E' proprio il rapporto con l'Etiopia, infatti, il nodo della questione. In queste ore il vice primo ministro somalo, Hussein Aidid, ha chiesto il ritiro delle truppe etiopiche che appoggiano il governo, nel timore che la Somalia "divenga un altro Iraq". "Le truppe etiopiche devono lasciare il territorio somalo per lasciare che i somali decidano da sè il loro destino" ha sentenziato Aidid, attualmente in Eritrea come altri dirigenti somali, e dove si troverebbe in questi giorni anche lo sceicco Sharif Sheikh Ahmed, numero due delle Corti Islamiche. Quest'ultimo era stato fermato in gennaio in Kenya dopo la disfatta militare delle milizie dei Tribunali Islamici di fronte all'offensiva dell'esercito etiopico. Anche per questo, le Corti hanno riparato nella vicina Eritrea, guidata dal discusso leader Isaias Afeworki, da sempre inviso agli Etiopi. L'Eritrea, che ha relazioni estremamente tese con l'Etiopia dopo una guerra che oppose dal 1998 al 2000 i due Paesi confinanti, ha garantito il suo sostegno ai dirigenti dei Tribunali islamici. Aidid e Afeworki sono in continuo contatto, convinti entrambi della inopportunità di interventi di forze straniere, che "complicano la ricerca di una soluzione politica in un Paese in cui c'e' la guerra civile dal 1991", come ha ricordato lo stesso Afeworki.
Tuttavia la guerriglia non si ferma, senza che l'Onu o l'Unione Africana (che a febbraio inviò appena quattromila uomini per la missione di peacekeeping) riescano ad contenere l'intensità degli scontri e degli spargimenti di sangue.
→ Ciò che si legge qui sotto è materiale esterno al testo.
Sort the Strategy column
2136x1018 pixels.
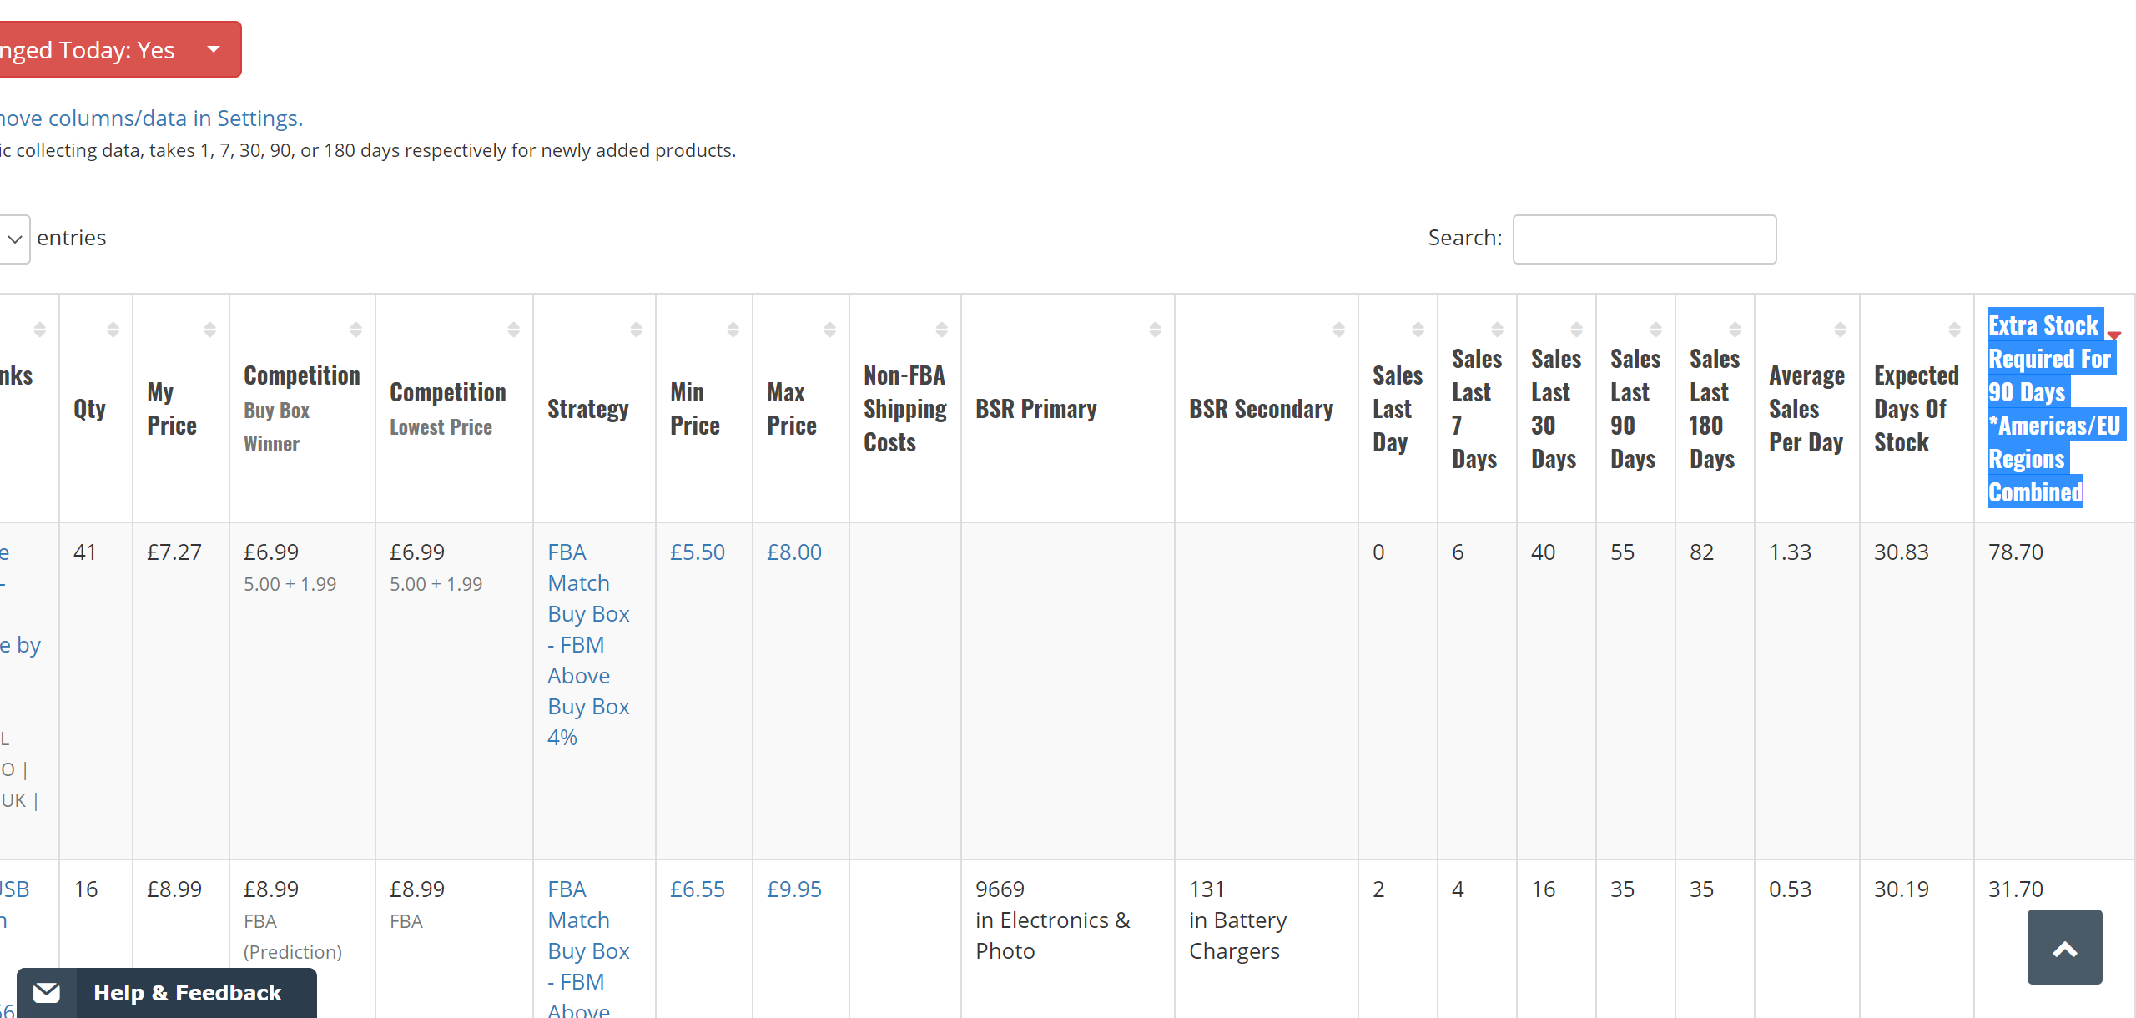636,330
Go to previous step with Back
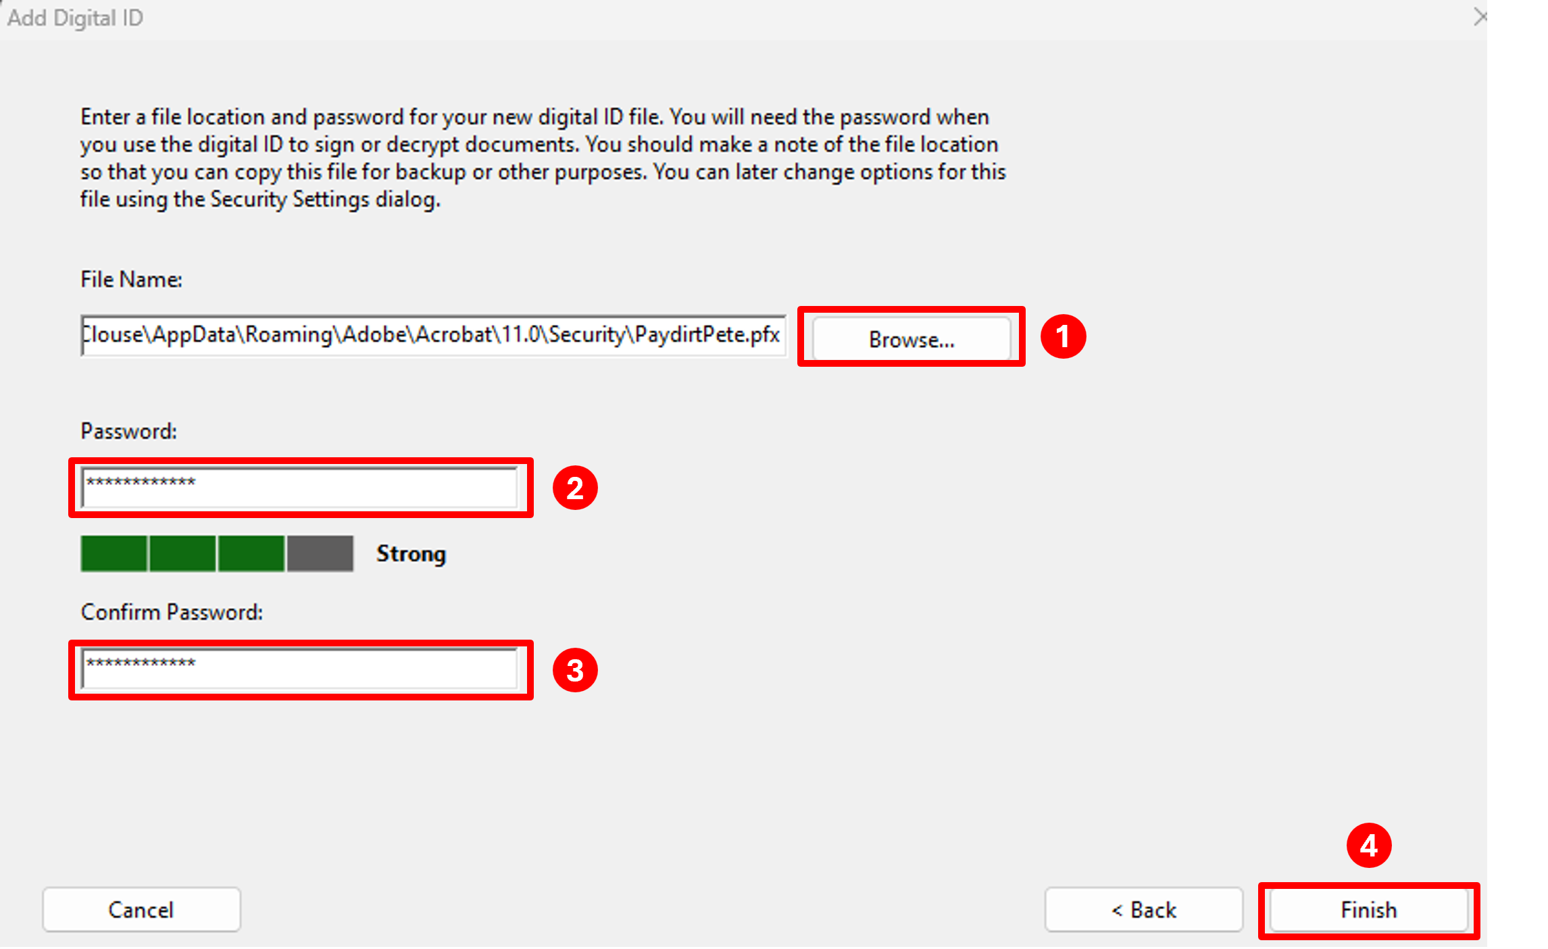 click(x=1143, y=910)
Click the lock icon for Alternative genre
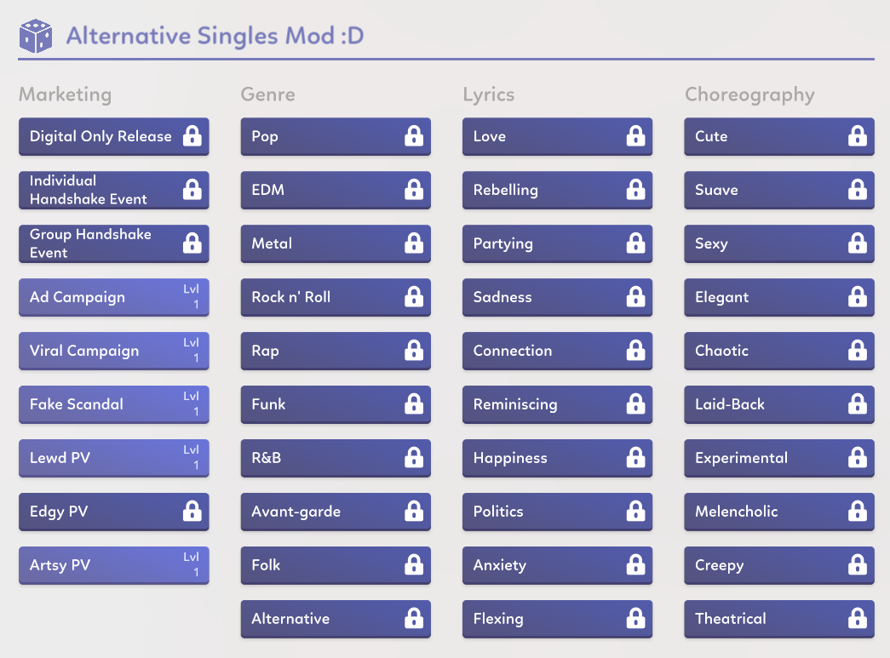This screenshot has height=658, width=890. coord(414,619)
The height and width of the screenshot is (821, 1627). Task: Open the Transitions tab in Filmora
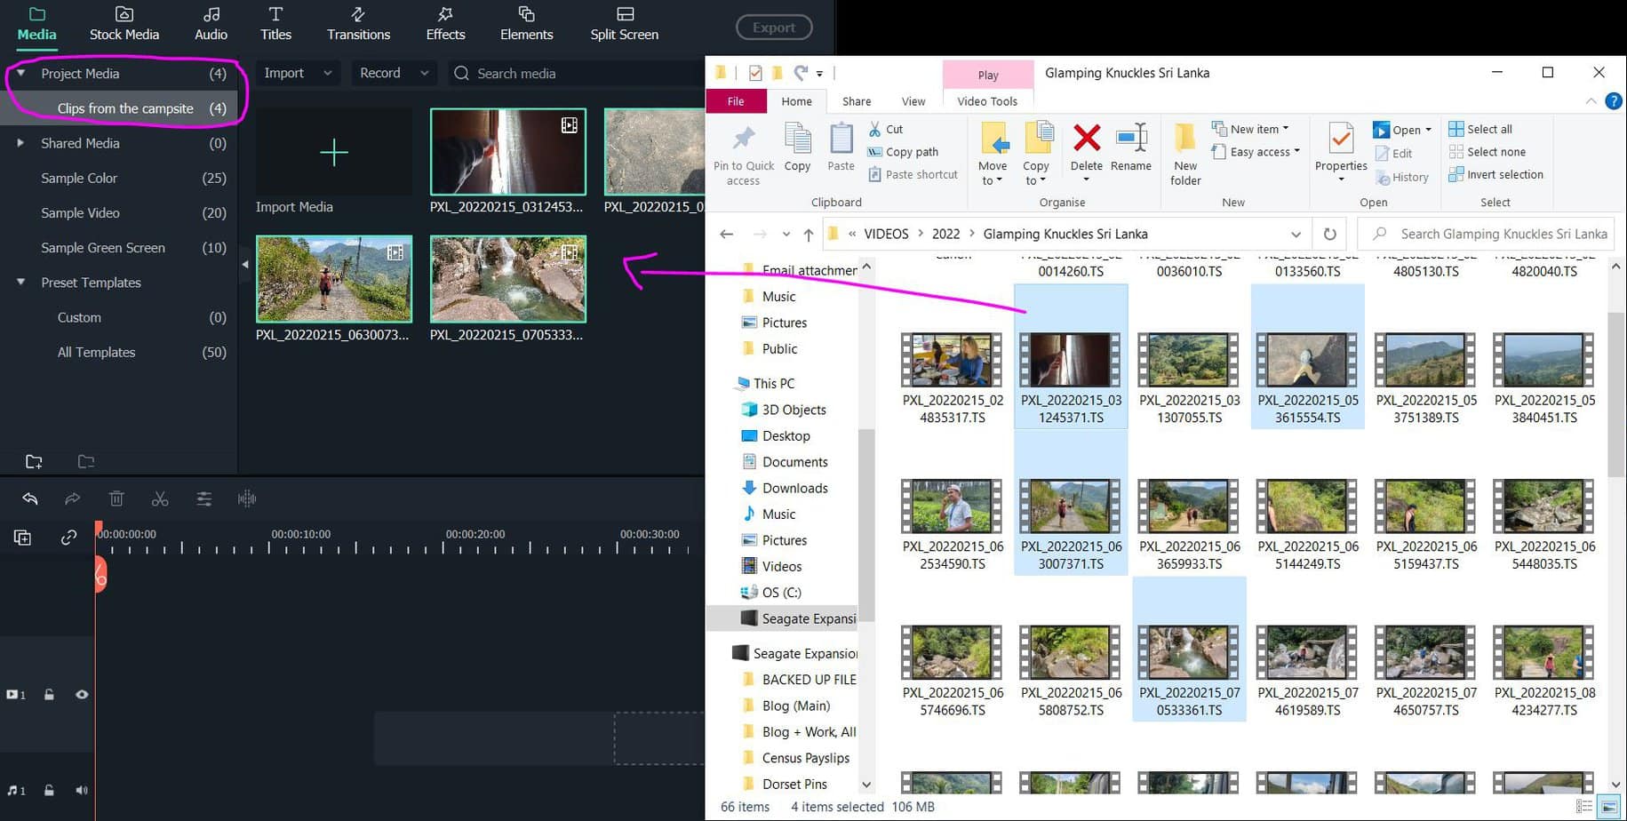coord(358,24)
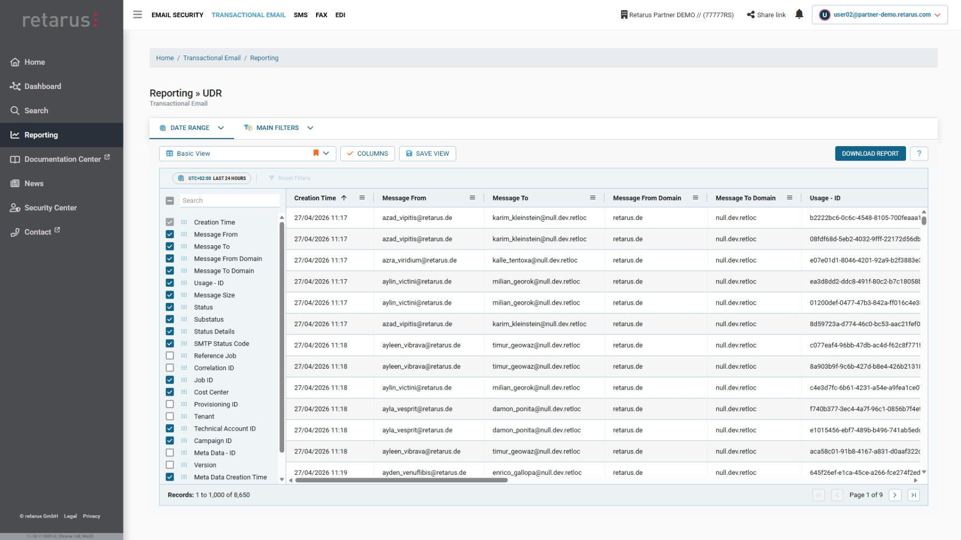Click the DOWNLOAD REPORT button
The image size is (961, 540).
coord(870,154)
Radio Shabelle riferisce di battaglie fra truppe lealiste della regione semi-autonoma del Puntland e dell'auto-proclamata Repubblica del Somaliland nella zona di Dahar, nel nord della Somalia. Le autorità del Somaliland avrebbero ammesso la perdita di almeno un militare e il ferimento di altri due, sostenendo comunque di avere avuto il sopravvento sulle forze del Puntland. Le forze etiopiche hanno il controllo del territorio, anche perché protette dalle potenze occidentali, alla ricerca di un avamposto per la lotta al terrorismo. Non a caso, il governo etiope ha ammesso per la prima volta di aver tenuto prigionieri 41 "sospetti terroristi" catturati proprio in Somalia, giustificando la cosa come parte della "guerra globale al terrore", precisando di aver liberato i sequestrati, ma riuscendo certamente a gratificare l'alleanza anti-islamica, e rafforzando il suo ruolo di interlocutore privilegiato. Anche per questo, a Mogadiscio come nel resto della Somalia, oggi gli Etiopi la fanno da padrone, anche se tutto sembra in mano ad una sorta di autogestione degli stessi clan, alla ricerca di un accordo tra le parti, più che altro una trattativa di scambievoli favori.
I leader di Hawiye, che dopo il 1 aprile avevano già cercato la tregua, hanno organizzato un incontro con gli ufficiali militari etiopi il prossimo 16 aprile, per evitare che nuovi combattimenti mettano a rischio una settimana di relativa calma nella capitale. Ma nelle scorse ore, le truppe somale ed etiopiche hanno bloccato strade e scavato trincee anche nei pressi della capitale, pronti ad una imminente ripresa dei combattimenti.